Après son départ, je m'enfonçai dans les oreillers, submergée par un mélange de colère et de désespoir. Chaque tentative de me redresser se soldait par un échec, la douleur et la faiblesse rendant mes mouvements laborieux. Mais je refusais de rester passive. Si le prince pensait qu'il pouvait me réduire au silence, il se trompait.

Le soir tomba, et la pénombre envahit la pièce. Je fixais le plafond, réfléchissant à ce que je pouvais faire pour reprendre le contrôle de ma vie, ou du moins de ce qui me restait de dignité. Je ne pouvais plus rester dans cet état de soumission forcée. Si je devais me battre pour ce que je voulais, je le ferais, même si cela signifiait affronter le prince lui-même.

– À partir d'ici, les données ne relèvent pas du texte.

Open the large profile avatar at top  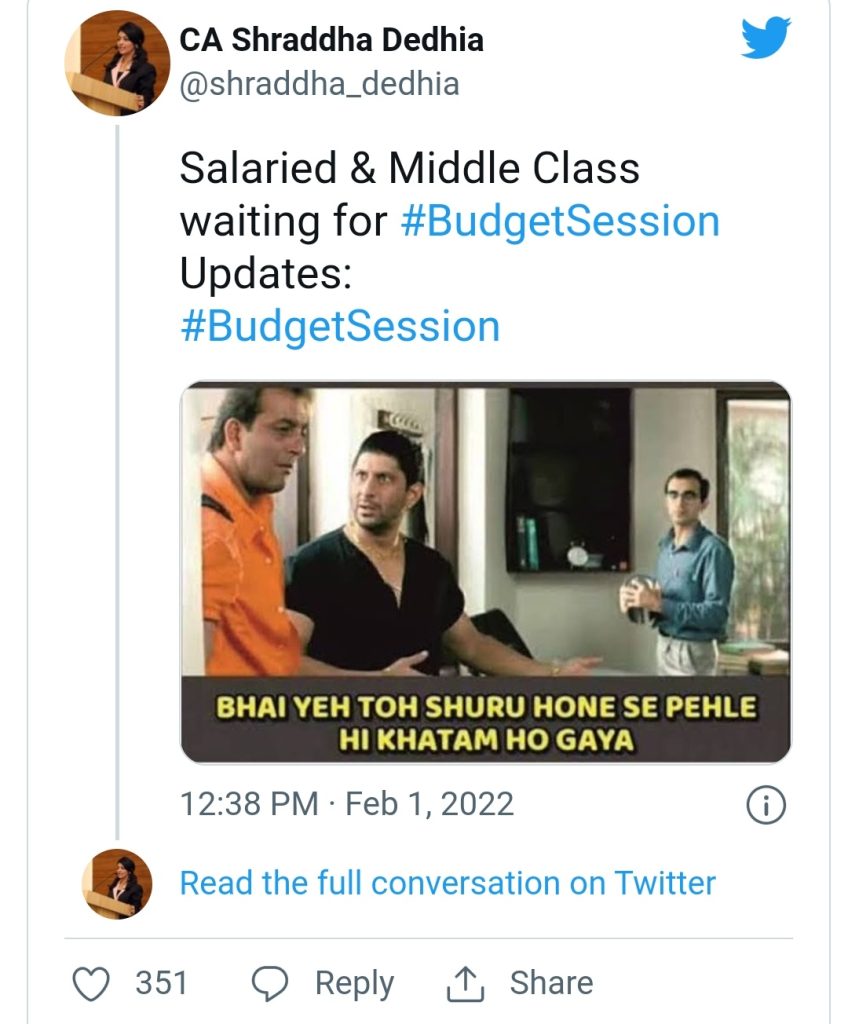[x=118, y=63]
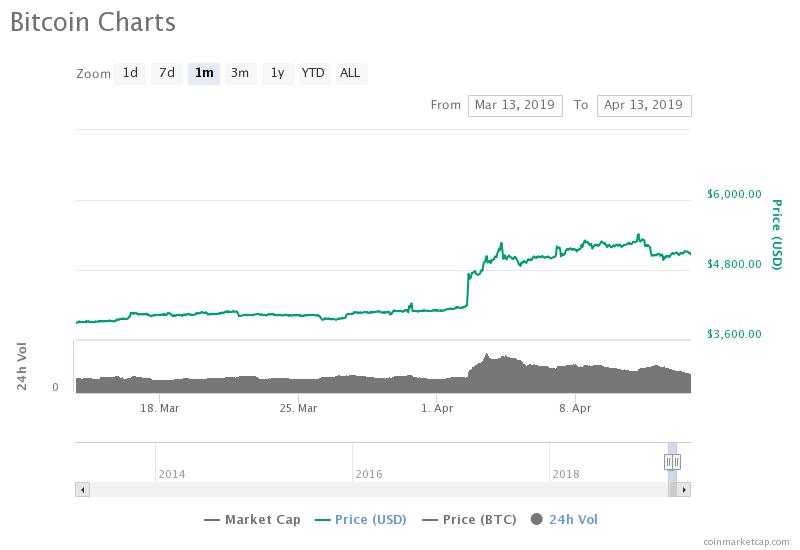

Perdue dans mes pensées, je n'entendis pas immédiatement les pas approcher de ma porte. Ce ne fut que lorsqu'elle s'ouvrit doucement que je tournai la tête, surprise. Le prince se tenait là, dans l'embrasure, son visage à moitié dissimulé par l'ombre. Il semblait hésiter, comme s'il se demandait s'il devait entrer ou non. Mais finalement, il franchit le seuil et s'approcha lentement de mon lit.

« Vous êtes encore éveillée, » dit-il doucement, son ton bien différent de celui qu'il avait utilisé plus tôt.

Je ne répondis pas, me contentant de le regarder. La colère que j'éprouvais n'avait pas diminué, mais elle était mêlée à autre chose, une étrange curiosité. Que voulait-il cette fois ?

Il s'arrêta à quelques pas du lit, gardant une distance respectable. « Je vois que le docteur Moreau a pris soin de vous. Comment vous sentez-vous ? »

« Comme une prisonnière, » répliquai-je, incapable de cacher l'amertume dans ma voix.

Un éclair de regret passa dans ses yeux, mais il le dissimula rapidement. « Je sais que vous êtes en colère contre moi, Haydé. Et je comprends pourquoi. Mais croyez-moi, ce que je fais, je le fais pour vous protéger. »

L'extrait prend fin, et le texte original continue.